What are those milestones? Well, it varies significantly by the type of company, but for the purposes of our example, let’s assume you are building an enterprise software application. The Series B investor is likely to want to see that at least the initial version of the product is built (not the beta version, but the first commercially available product, even though the feature set will, of course, be incomplete). They will want to see that you have some demonstrated proof in the form of customer engagement and contracts that companies are in fact willing to pay money for the product you have built. You probably don’t need to have $10 million in customer business, but something more like $3 million to $5 million is likely sufficient to get a Series B investor interested in providing new financing.
If you posit that set of facts, then the decision you need to make at the A round is how much money you will need to raise to give yourself a realistic chance of hitting those milestones over the one-to-two-year period before you try to raise the B round. This, of course, is partly a spreadsheet exercise, but also includes a gut check from you as CEO to build in some cushion for things that just might not go according to plan (because nothing ever goes exactly to plan).

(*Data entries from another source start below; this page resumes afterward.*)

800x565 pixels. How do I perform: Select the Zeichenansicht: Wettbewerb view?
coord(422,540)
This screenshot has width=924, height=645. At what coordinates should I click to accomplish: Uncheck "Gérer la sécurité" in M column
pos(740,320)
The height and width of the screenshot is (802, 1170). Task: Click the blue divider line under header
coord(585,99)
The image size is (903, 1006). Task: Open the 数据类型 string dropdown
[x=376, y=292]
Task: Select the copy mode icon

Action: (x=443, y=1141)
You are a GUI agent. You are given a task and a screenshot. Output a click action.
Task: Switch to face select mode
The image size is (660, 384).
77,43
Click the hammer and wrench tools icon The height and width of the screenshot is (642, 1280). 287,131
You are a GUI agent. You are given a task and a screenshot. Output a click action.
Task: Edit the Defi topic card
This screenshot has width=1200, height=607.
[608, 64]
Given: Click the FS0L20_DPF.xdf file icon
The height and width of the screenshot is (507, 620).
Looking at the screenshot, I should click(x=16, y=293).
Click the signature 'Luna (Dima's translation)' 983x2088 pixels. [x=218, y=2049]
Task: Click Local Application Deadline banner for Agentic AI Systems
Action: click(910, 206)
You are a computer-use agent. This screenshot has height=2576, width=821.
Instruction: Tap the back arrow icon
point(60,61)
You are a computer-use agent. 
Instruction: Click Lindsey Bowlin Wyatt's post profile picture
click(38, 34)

A fair question to ask here is why not just raise all the money you need for the company, all at once, and forget this idea of staging out capital raises by round? Well, first, a successful enterprise software company that makes it to an IPO is probably going to raise at least $100 million (and, in some cases, a few multiples of that), so there aren’t too many VCs who are going to write that size check up front.
If you accomplish the objectives that you laid out at the time of your A round, your B round investor will pay you for that success in the form of a higher valuation.
More likely, even if you could raise that amount of money, the terms on which you would raise it — in particular, the valuation you would receive and thus the amount of the company you would need to sell — would be prohibitively expensive. Spreading out your capital raises allows you, as the entrepreneur, the ability to get the benefit of increases in the valuation of the company as you de-risk the opportunity, and provides the VC the ability to right-size their total capital exposure to the business based on the achievement of these milestones.
In other words, if you accomplish the objectives that you laid out at the time of your A round, your B round investor will pay you for that success in the form of a higher valuation. This means that you will have to sell less of the company per dollar of capital you raise. In that case, you and your employees are all better off — you have the capital you need to grow the business, and the cost of that capital is less than it would have been had you raised more money than needed at an earlier stage.
The other consideration regarding the amount of capital to raise is the desire to maintain focus for the company by forcing real economic trade-offs during the most formative stages of company development. Scarcity is indeed the mother of invention. Believe it or not, having too much money can be the death knell for early-stage startups.
As a CEO, you may be tempted to green-light projects that might be of marginal value to your company’s development, and explaining to your team members why they can’t build something or hire that next person when they know you don’t have financial constraints is harder than it may seem.
Nobody is suggesting that everyone live on ramen and sleep on the floor, but having a finite amount of resources helps to refine what are in fact the critical milestones for a business and ensures that every investment gets weighed against its ultimate opportunity cost.